In a (linear) parametric optimization problem, the objective value of each feasible solution is an affine function of a real-valued parameter and one is interested in computing a solution for each possible value of the parameter. For many important parametric optimization problems including the parametric versions of the shortest path problem, the assignment problem, and the minimum cost flow problem, however, the piecewise linear function mapping the parameter to the optimal objective value of the corresponding non-parametric instance (the optimal value function) can have super-polynomially many breakpoints (points of slope change). This implies that any optimal algorithm for such a problem must output a super-polynomial number of solutions. We provide a method for lifting approximation algorithms for non-parametric optimization problems to their parametric counterparts that is applicable to a general class of parametric optimization problems. The approximation guarantee achieved by this method for a parametric problem is arbitrarily close to the approximation guarantee of the algorithm for the corresponding non-parametric problem. It outputs polynomially many solutions and has polynomial running time if the non-parametric algorithm has polynomial running time. In the case that the non-parametric problem can be solved exactly in polynomial time or that an FPTAS is available, the method yields an FPTAS. In particular, under mild assumptions, we obtain the first parametric FPTAS for each of the specific problems mentioned above and a \((3/2 + \varepsilon )\)-approximation algorithm for the parametric metric traveling salesman problem. Moreover, we describe a post-processing procedure that, if the non-parametric problem can be solved exactly in polynomial time, further decreases the number of returned solutions such that the method outputs at most twice as many solutions as needed at minimum for achieving the desired approximation guarantee.

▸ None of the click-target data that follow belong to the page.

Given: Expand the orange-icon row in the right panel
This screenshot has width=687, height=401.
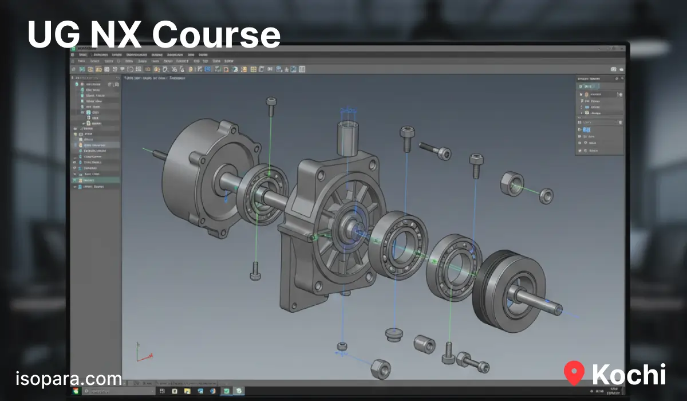Looking at the screenshot, I should [580, 94].
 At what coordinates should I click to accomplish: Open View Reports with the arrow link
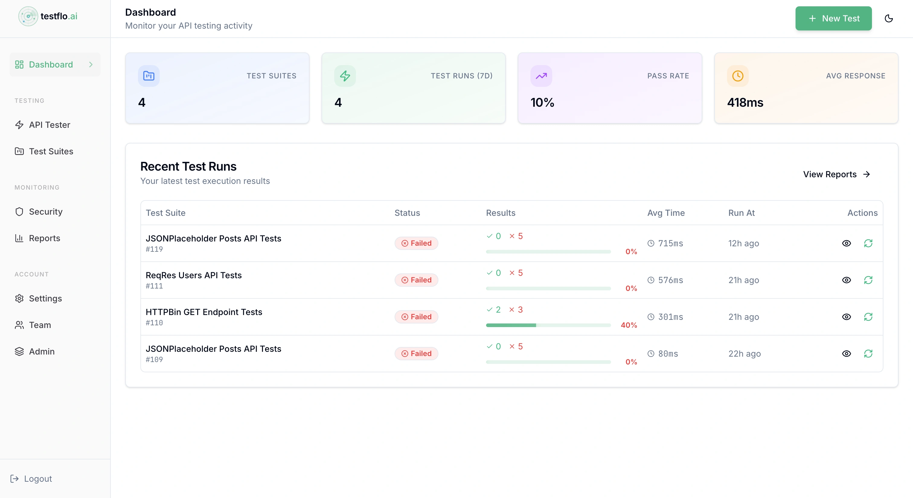[836, 174]
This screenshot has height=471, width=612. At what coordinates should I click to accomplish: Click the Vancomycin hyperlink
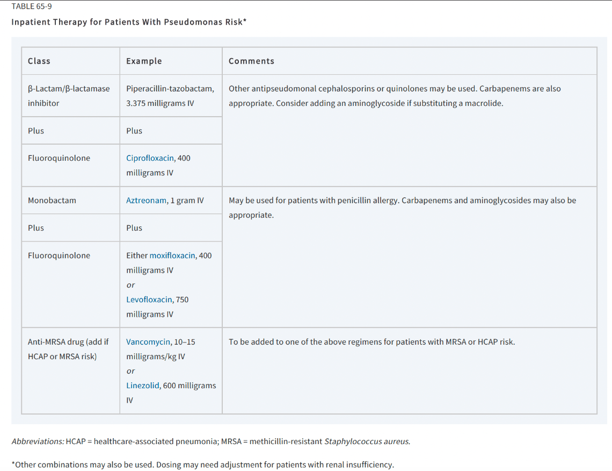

在一个（线性）参数优化问题中，每个可行解的目标值都是实值参数的仿射函数，并且有兴趣为该参数的每个可能值计算一个解。对于许多重要的参数优化问题，包括最短路径问题，分配问题和最小成本流问题的参数版本，但是，分段线性函数将参数映射到相应非参数实例的最优目标值（最优值函数）可以具有多个多项式的断点（斜率变化点）。这意味着，针对此问题的任何最佳算法都必须输出超多项式解。我们提供了一种将非参数优化问题的近似算法提升到其对应参数的方法，该方法适用于一般类别的参数优化问题。通过这种方法对参数问题的逼近保证可以任意接近算法对相应非参数问题的逼近保证。如果非参数算法具有多项式运行时间，则它输出多项式许多解并且具有多项式运行时间。在非参数问题可以在多项式时间内准确解决或FPTAS可用的情况下，该方法将得出FPTAS。\（（（3/2 + \ varepsilon）\） -用于参数度量旅行商问题的近似算法。此外，我们描述了一种后处理程序，如果可以在多项式时间内准确解决非参数问题，则进一步减少返回的解的数量，以使该方法输出的解最多为实现该解所需的最小值的两倍。所需的近似保证。